O depoimento do universitário Osmar Neto, 20, ilustra um novo comportamento de consumo que ganha força no Brasil. Atraídos pelo dinheiro aparentemente fácil obtido por meio das apostas esportivas online, consumidores vêm reduzindo o ritmo de compras em outros segmentos, em especial de itens de vestuário, supermercados e viagens, de acordo com uma pesquisa da SBVC (Sociedade Brasileira de Varejo e Consumo).
O objetivo é encontrar no espaço no orçamento para gastar com as chamadas bets, um negócio que já movimenta R$ 110 bilhões ao ano no Brasil, com as casas de apostas faturando cerca de R$ 14 bilhões no ano, segundo dados da ANJL (Associação Nacional de Jogos e Loterias).
Osmar Neto, 20, estagiário, diz adiar ou abandonar a compra de certos produtos para ter dinheiro para apostar Karime Xavier Folhapress A imagem mostra um homem de barba e óculos, vestindo uma camisa preta, segurando um celular. Um relatório do banco Santander publicado em junho revela que a participação do varejo nos gastos das famílias caiu de um pico de 63% em 2021 para 57% em 2023. Ao mesmo tempo, as bets passaram de 0,8% da renda familiar em 2018 para algo entre 1,9% e 2,7% em 2023.

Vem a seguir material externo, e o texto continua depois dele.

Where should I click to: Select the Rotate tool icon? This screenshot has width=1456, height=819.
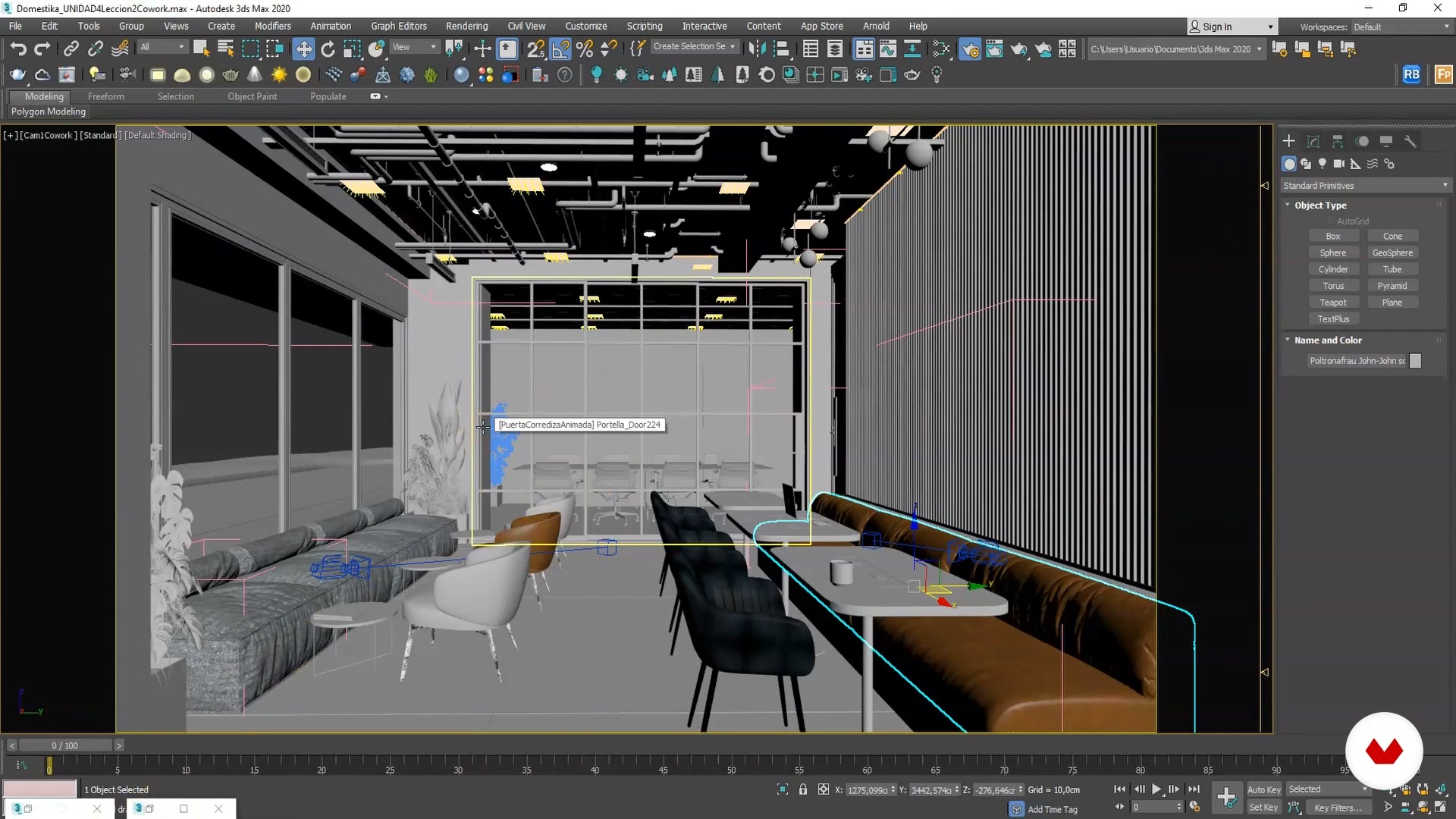328,49
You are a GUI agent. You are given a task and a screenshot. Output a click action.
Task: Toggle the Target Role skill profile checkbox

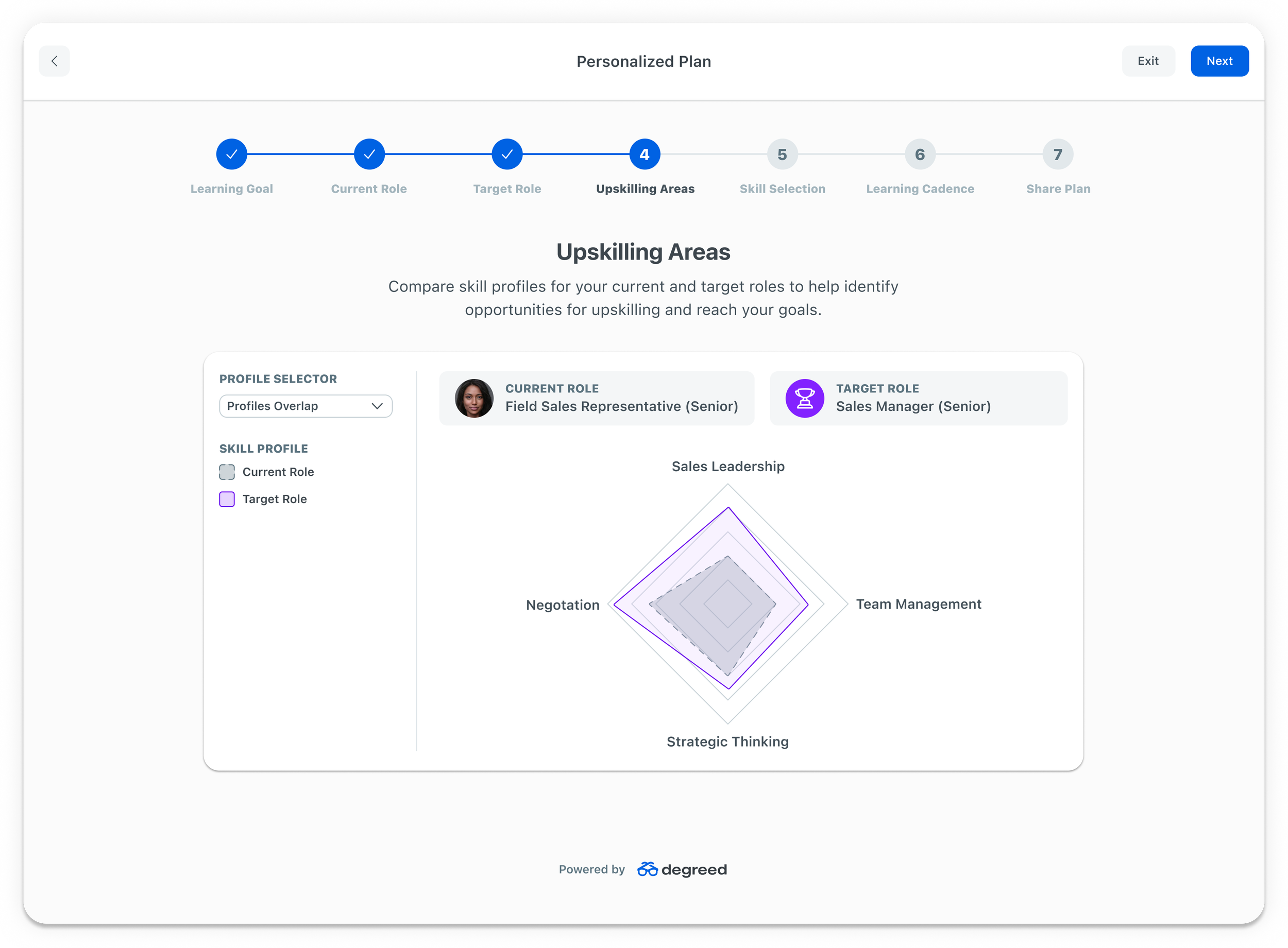227,499
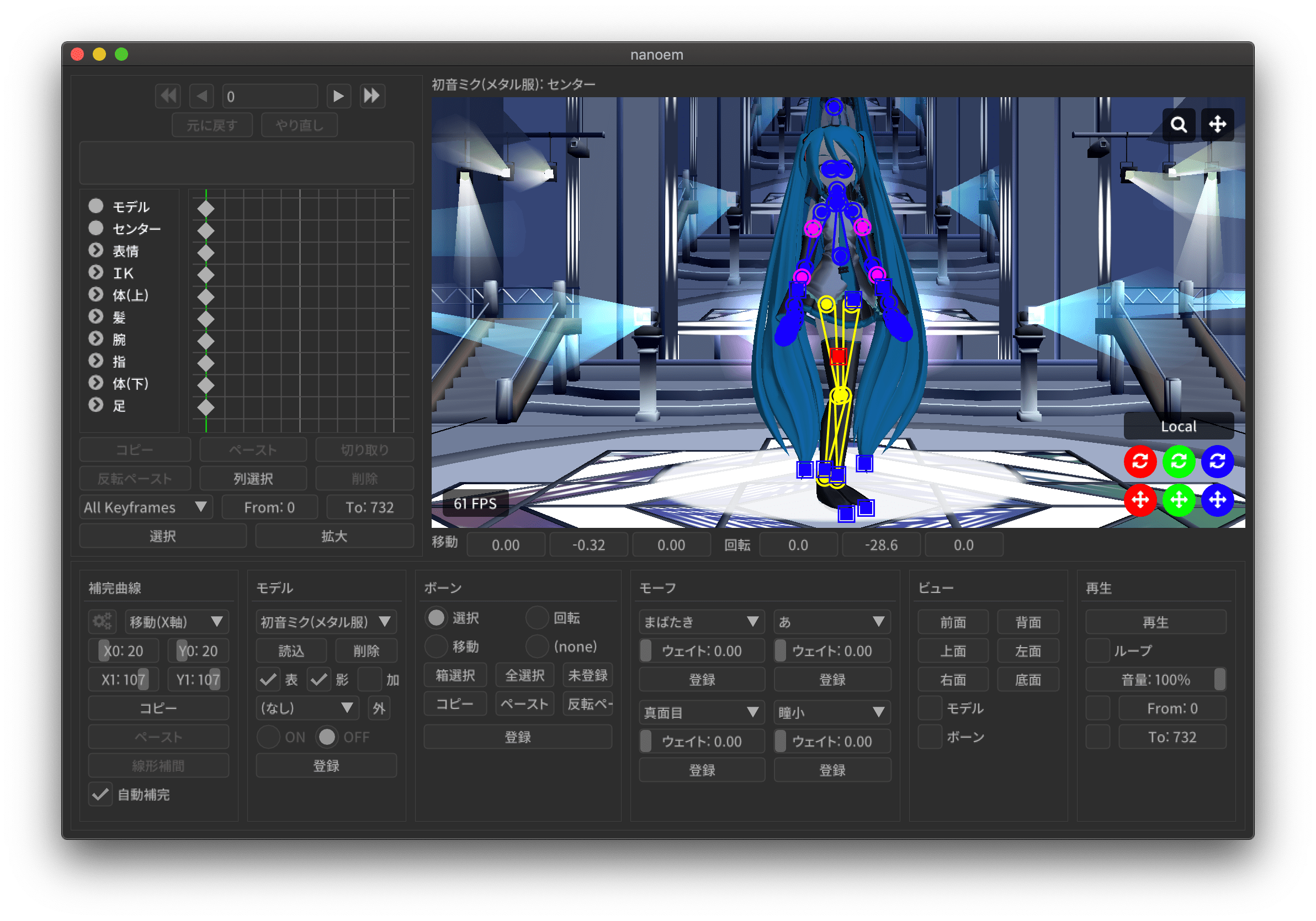Image resolution: width=1316 pixels, height=921 pixels.
Task: Click the red rotate axis icon
Action: pos(1139,461)
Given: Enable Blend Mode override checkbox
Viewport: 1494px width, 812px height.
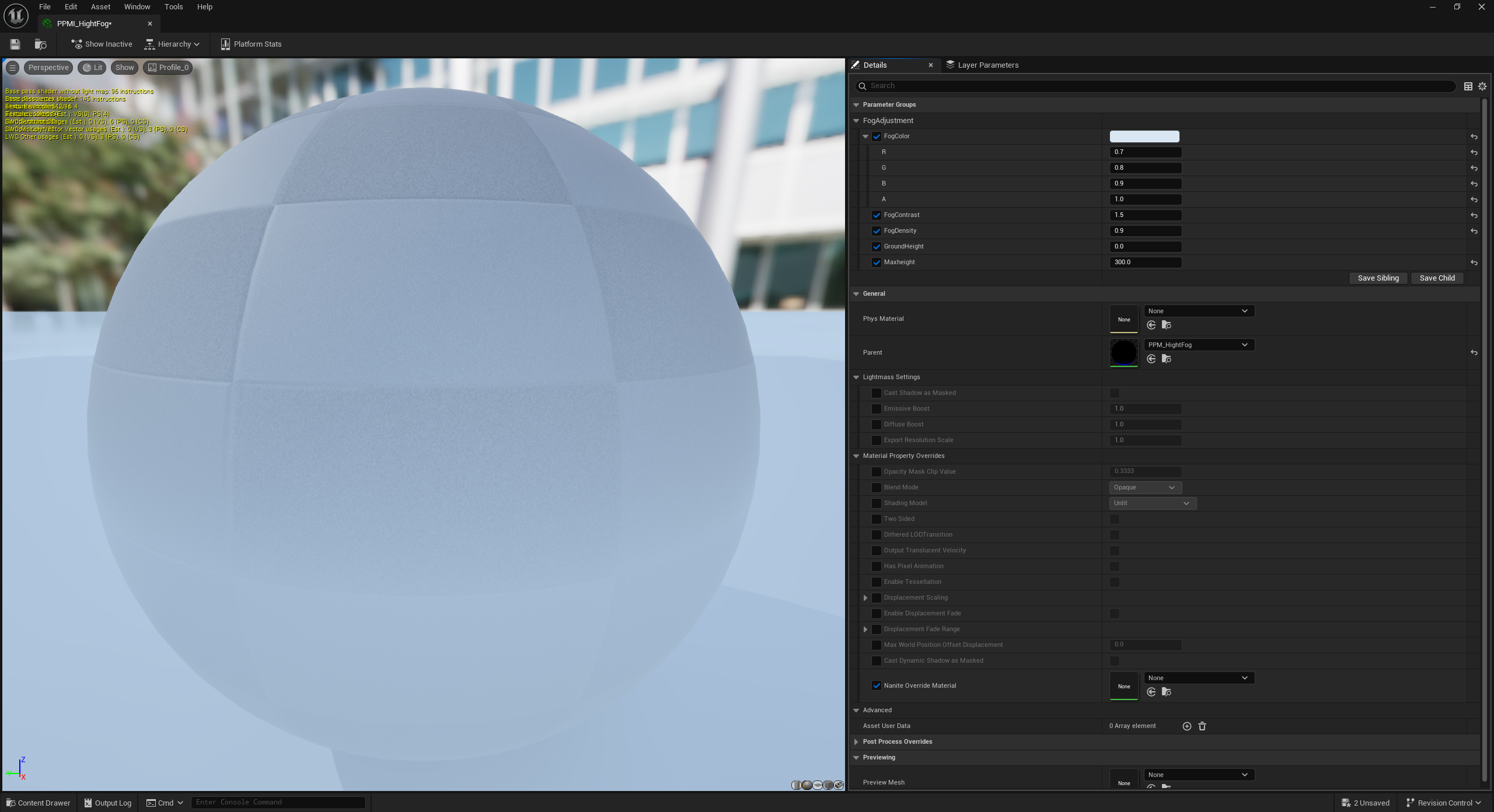Looking at the screenshot, I should 876,488.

"Nós já vínhamos percebendo uma recuperação da renda do brasileiro no último ano, mas a retomada do consumo não acontecia no mesmo patamar", diz Ruben Couto, analista de varejo da área de pesquisa de ações do Santander.
"Em um primeiro momento, pensamos que o nível de endividamento do consumidor estaria freando os gastos. Mas o comprometimento da renda com dívidas também vem caindo. Daí começamos a prestar atenção a novos comportamentos de consumo, como as bets."
Quem é o apostador brasileiro de bets
A primeira empresa a comentar publicamente o deslocamento dos gastos para as apostas esportivas online foi o atacadista Assaí, em julho do ano passado. "Temos feito várias pesquisas que indicam que gastos novos entraram no bolso (...) O mercado de apostas esportivas aparece muito como algo que tira a renda do consumidor e, com isso, ele não tem conseguido retomar seus volumes de compra", disse o presidente do Assaí, Belmiro Gomes, durante a teleconferência de resultados do segundo trimestre de 2023.
Procurado pela Folha, o Assaí não atendeu até a publicação da reportagem, assim como o Grupo Pão de Açúcar e o Grupo Mateus. O Carrefour e a Renner não quiseram comentar. Já a C&A respondeu, por meio da sua assessoria de imprensa, que não identificou este movimento até agora.
A Abras (Associação Brasileira de Supermercados) também foi procurada, mas não retornou. Em abril, o presidente da associação, João Galassi, propôs ao Ministério da Fazenda a taxação das bets com o Imposto Seletivo -o chamado "imposto do pecado", que recai sobre itens prejudiciais à saúde e ao ambiente- na regulamentação da reforma tributária.
No início de julho, o grupo de trabalho que tratou do assunto na Câmara dos Deputados incluiu a cobrança do imposto sobre os jogos de azar e as bets no relatório da reforma, que foi aprovada no dia 10 e agora vai ao Senado. A regulamentação das empresas de apostas esportivas e jogos online, discutida desde o ano passado, começa a valer em 1º de janeiro de 2025. Até lá, as bets deverão pagar R$ 30 milhões à União para obter autorização de exploração comercial.